TASK DETAILS
Your answer should hold exactly the lines below from the line with "This screenshot has height=727, width=1511." through the line with "Where should I", both included, and no pictures at all.

DATA EXTRACT
==*==
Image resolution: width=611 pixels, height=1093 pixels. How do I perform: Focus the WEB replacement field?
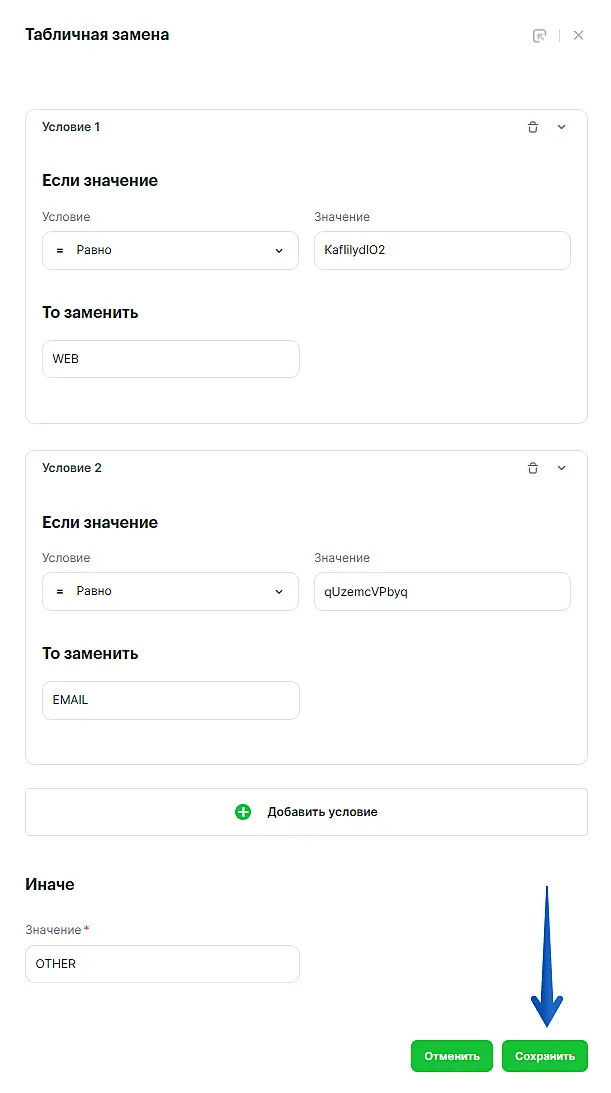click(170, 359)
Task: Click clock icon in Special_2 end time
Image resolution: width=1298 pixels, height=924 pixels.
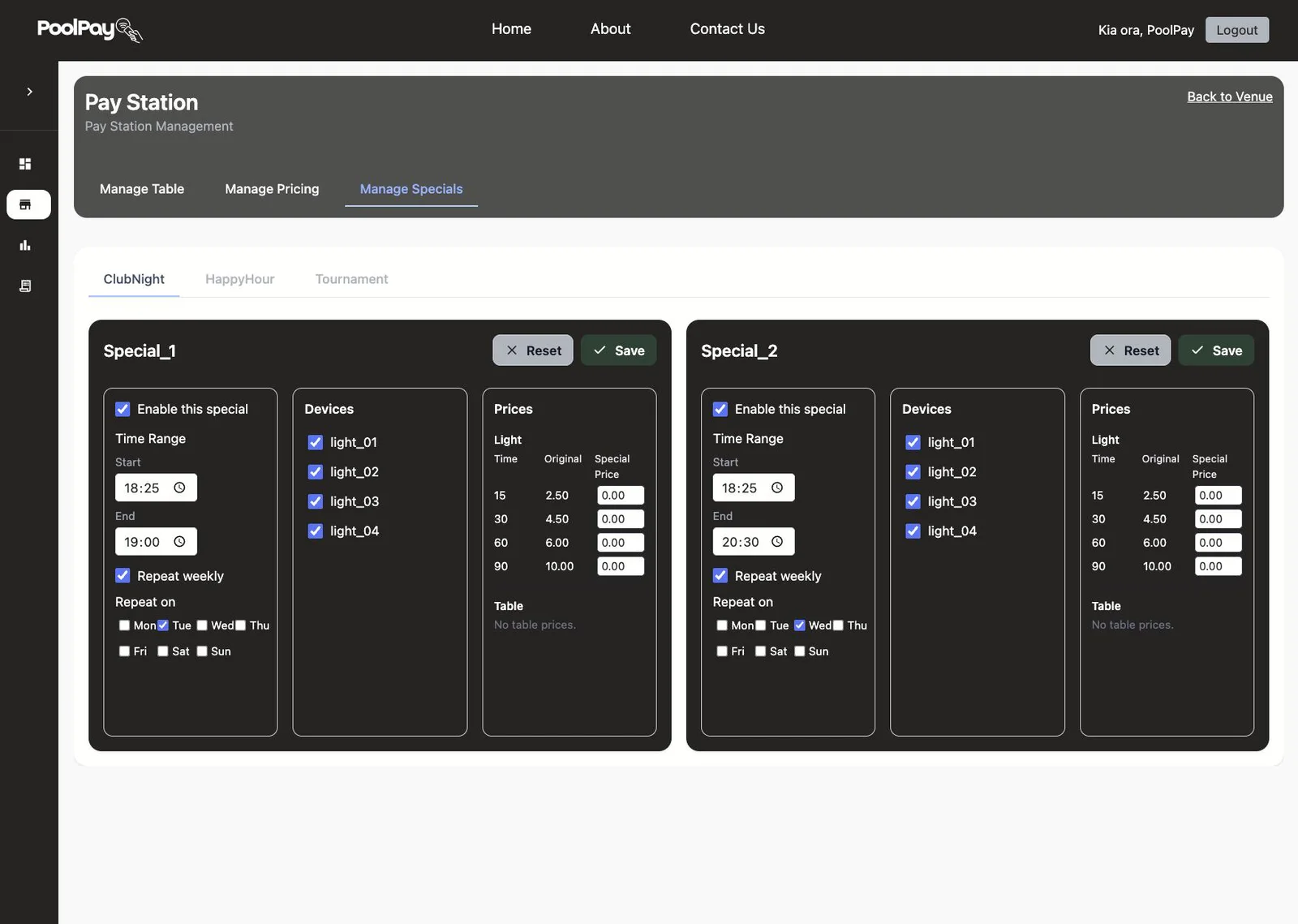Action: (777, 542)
==*==
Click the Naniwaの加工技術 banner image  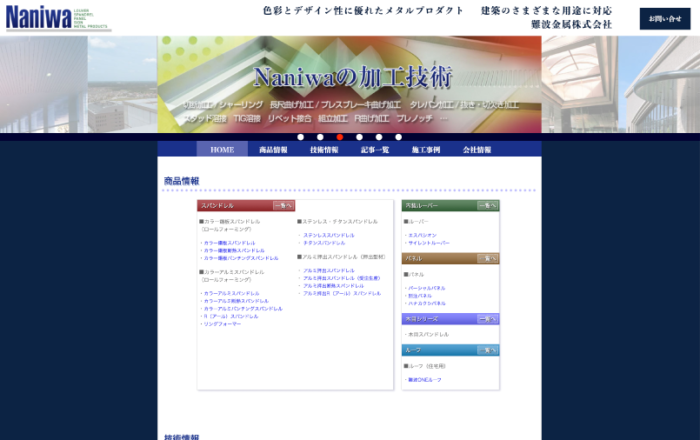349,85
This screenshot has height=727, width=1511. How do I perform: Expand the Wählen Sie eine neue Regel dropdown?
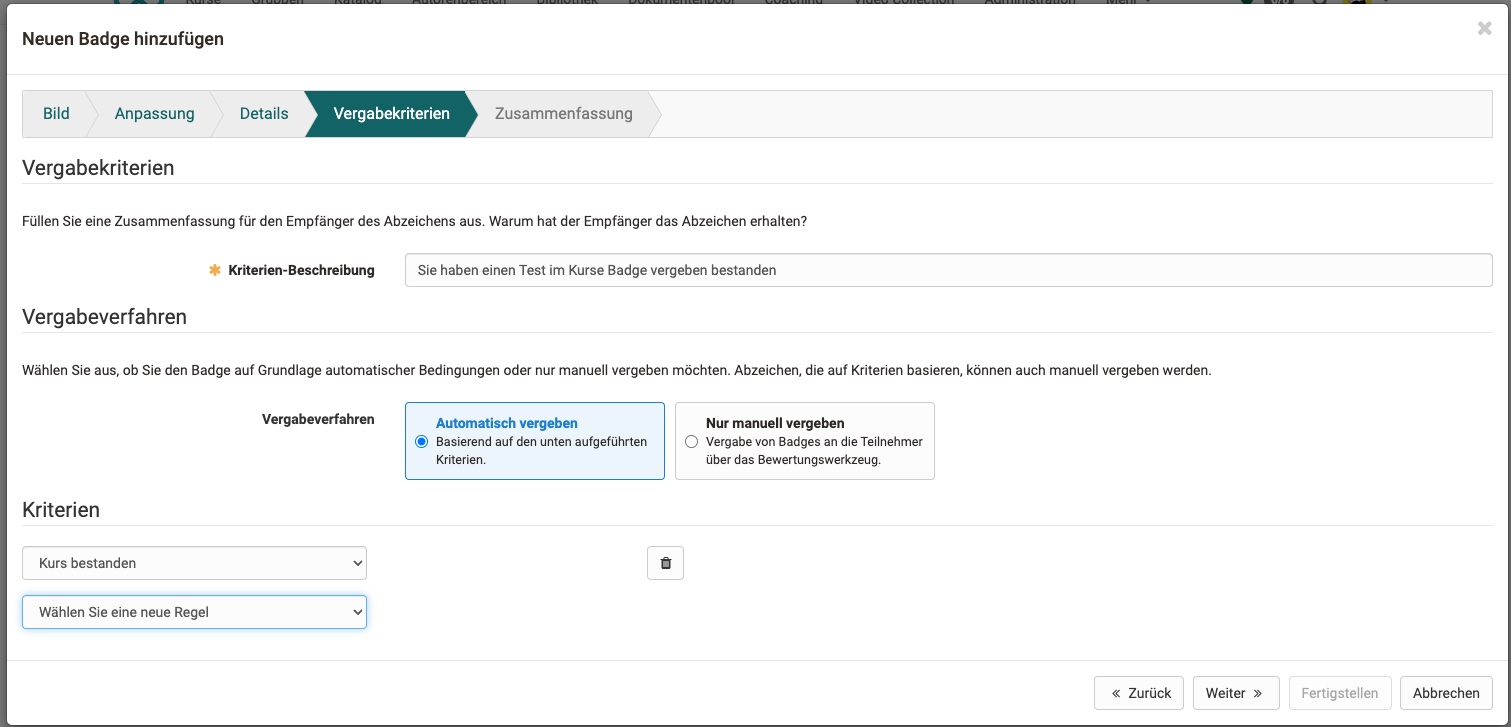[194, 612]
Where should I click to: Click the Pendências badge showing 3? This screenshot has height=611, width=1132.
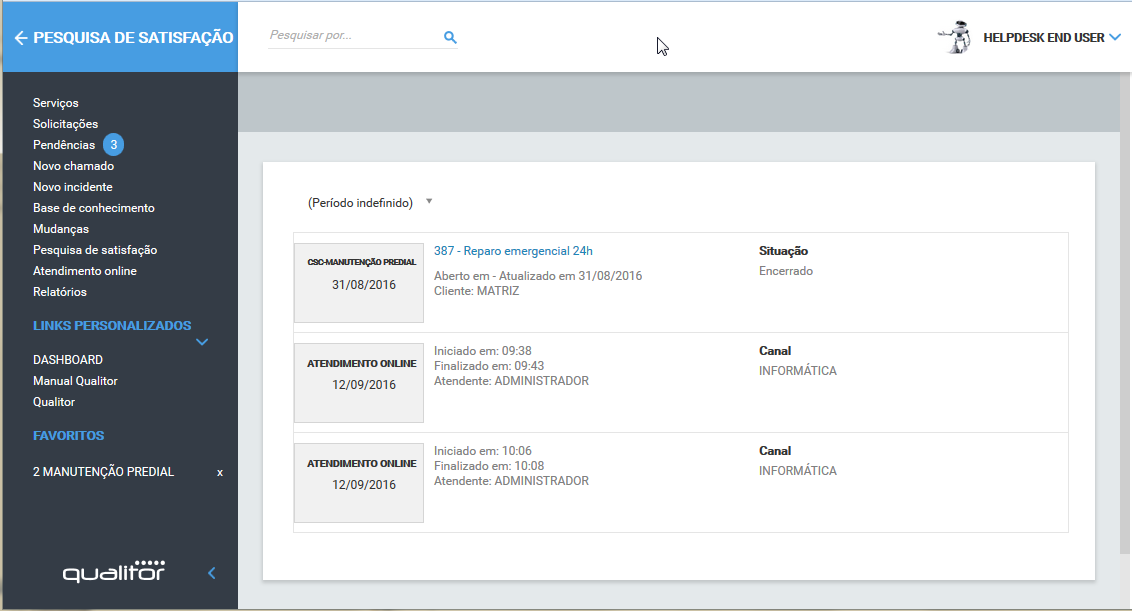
==*==
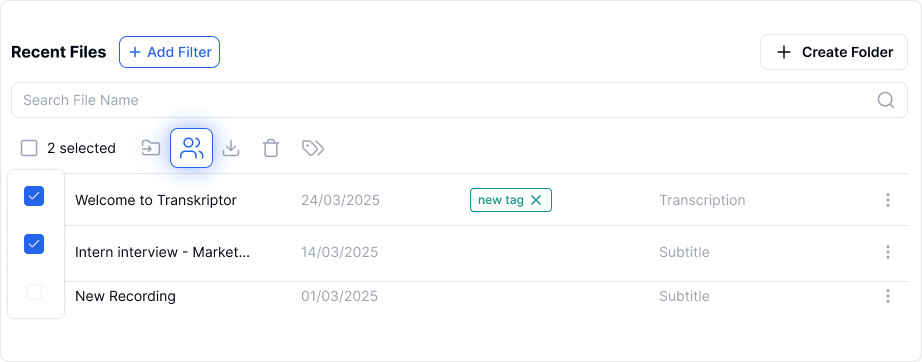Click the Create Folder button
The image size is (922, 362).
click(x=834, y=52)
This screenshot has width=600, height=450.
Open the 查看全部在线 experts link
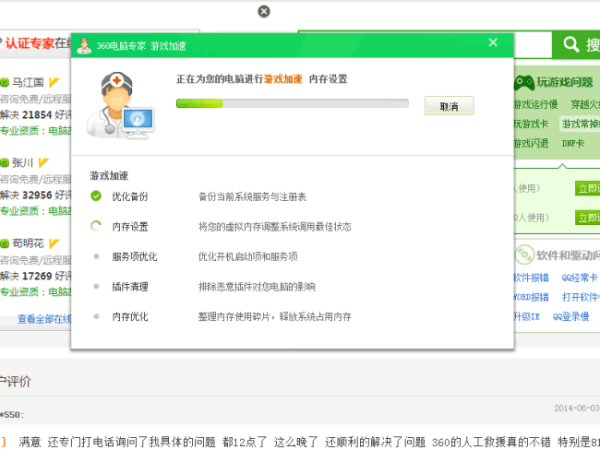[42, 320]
==*==
ANSWER BELOW
This screenshot has height=727, width=1511. How do I perform: Expand the Wählen Sie eine neue Regel dropdown?
[194, 612]
Where should I click to: Click the Pendências badge showing 3? This screenshot has height=611, width=1132.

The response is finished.